Keep It Clean: As far as keeping things clean, any furniture or podiums on the stage will need to be sanitized when there is a change of speaker. Additionally, when available, allow for a separate mic to be provided to each speaker. If multiple mics need to be used, ensure there is sufficient time to fully sanitize equipment between each speaker.
Q&A: For Q&A sessions, consider alternative technology solutions like Sli.do to eliminate the need for a passed mic. If a mic runner is needed for your event, ensure that you have a sanitation plan in place that includes sanitizing the mic in between speakers.
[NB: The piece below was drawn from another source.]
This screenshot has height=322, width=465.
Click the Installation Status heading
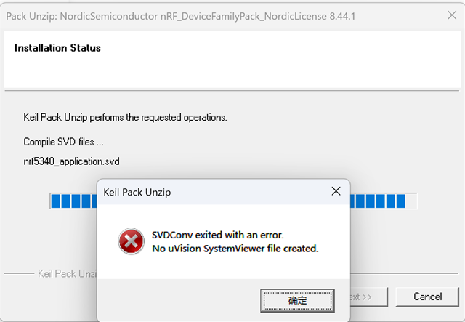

Timing Is Everything: When it comes to the event run of show, plan to open doors to each session at least 30 minutes prior to the start time. As the attendee count increases throughout your registration period, increase how early the room is available to enter. You will also want to increase break times to allow for a staggered release of session rooms to allow appropriate distancing at break stations and in restrooms.
A terrific resource for more ideas when it comes to event production and staging during COVID-19 is a comprehensive document from PSAV outlining their best practices: MeetSAFE Guidelines Playbook.
Additional planning resources, some of which we have referenced here in Safe Meetings, are available through the Events Industry Council, which has curated event protocol resources from across the industry. Review them here.
We are committed to updating these guidelines as CDC and WHO guidelines evolve so we can maintain the highest level of compliance and safety considerations in our meetings.